La vitamine D est la vitamine hype. Elle a ses amoureux, que dis-je ses inconditionnels. Elle se pare de toutes les vertus, bonne pour l’os, le système cardio-vasculaire, l’immunité, etc. Malheureusement, les études récentes interventionnelles ne sont pas aussi optimistes. Là , n’est pas le sujet de ma note.
La vitamine D est en vente libre aux états-unis en « over-the-counter ». En France aussi , du moins sur internet, Tapez « vitamine D » dans votre moteur de recherche favori et vous aurez la possibilité d’en acheter tant et plus.
Une question qui se pose toujours, depuis ce remarquable papier sur la levure de riz rouge, est:
Que contient réellement la pilule vendue?
Des investigateurs américains se la sont posés pour la vitamine D vendue en OTC. Ils ont décidé de vérifier si les comprimés de vitamine D contenaient bien la quantité promise.
- LeBlanc, Erin S. « Over-the-Counter and Compounded Vitamin D: Is Potency What We Expect? » JAMA Internal Medicine (11 février 2013): 1. doi:10.1001/jamainternmed.2013.3812.
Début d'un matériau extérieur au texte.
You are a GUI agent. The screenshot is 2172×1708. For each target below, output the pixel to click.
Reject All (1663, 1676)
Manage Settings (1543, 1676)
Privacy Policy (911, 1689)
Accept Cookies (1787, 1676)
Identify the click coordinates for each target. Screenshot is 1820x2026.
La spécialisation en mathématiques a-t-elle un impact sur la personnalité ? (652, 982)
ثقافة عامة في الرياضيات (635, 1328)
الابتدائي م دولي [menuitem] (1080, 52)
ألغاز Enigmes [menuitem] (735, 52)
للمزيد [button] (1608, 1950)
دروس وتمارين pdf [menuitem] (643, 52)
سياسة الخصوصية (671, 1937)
La méthodologie est simplissime. Ils ont achetés des boites de pilules de vitamine D dans des magasins dans la région de Portland pendant 6 mois. Ils ont vérifié la variabilité entre pilule d’une même boite, entre pilule d’un même lot mais de boites différentes et enfin entre lots. La mesure de la vitamine D s’est fait en HPLC dans deux laboratoires indépendants. Ils ont étudié 12 marques différentes.
Les résultats sont éloquents.
Dans une même boite, les comprimés contiennent de 53 à 135% de la dose attendue. Dans 25% des boites, seulement, la variabilité de 5 pilules prises au hasard respectent les critères de la pharmacopée américaines (variabilité entre 90 et 120%). Dans 2/3 des boites la variabilité entre comprimés est inférieure à 10%. Pour quelques marques, la composition est proche de l’aléatoire. Dans une même boite le contenu en vitamine D entre deux comprimés peut avoir une variabilité de plus de 25%. Pour une marque, vous croyez prendre 1000UI en fait vous prenez 500 UI ou 1250 UI, en prenant un comprimé de la même boite. Étonnant non?
Pour les différentes boites d’un même lot, la même variabilité entre comprimé est observée, en pire. Seul un fournisseur est capable d’assurer une variabilité inférieure à 10% dans la composition de ces pilules entre les différentes boites, le seul certifié par un organisme officiel.
Enfin, pour des lots différents, la composition va de 9% à 140% de la dose promise… La variabilité inter-lots d’un même fabriquant peu aller jusqu’à 50%.
Ce travail montre, qu’aux USA, les comprimés de vitamine D vendus en OTC ont une composition très aléatoire, entre les fournisseurs, mais plus inquiétant pour un même industriel, entre les pilules d’un même lot. Ces résultats ont quelques choses d’hallucinants et d’un peu effrayants.
La vitamine D a un index thérapeutique large et s’en gaver ne sert pas à grand chose. Pour la population générale, qui prend de la vitamine D comme ça, car elle est vendue pour être la nouvelle fontaine de jouvence. Les comprimés sous dosés évitent le surdosage. Les sur-dosés posent un vrai problème avec un risque d’intoxication à la vitamine D. La vitamine D en augmentant l’absorption digestive de calcium peut être responsable d’hypercalcémie. C’est rare. A mon sens, le vrai risque est l’hypercalciurie chronique induite par l’augmentation de l’absorption digestive responsable d’une augmentation du risque de lithiase rénale.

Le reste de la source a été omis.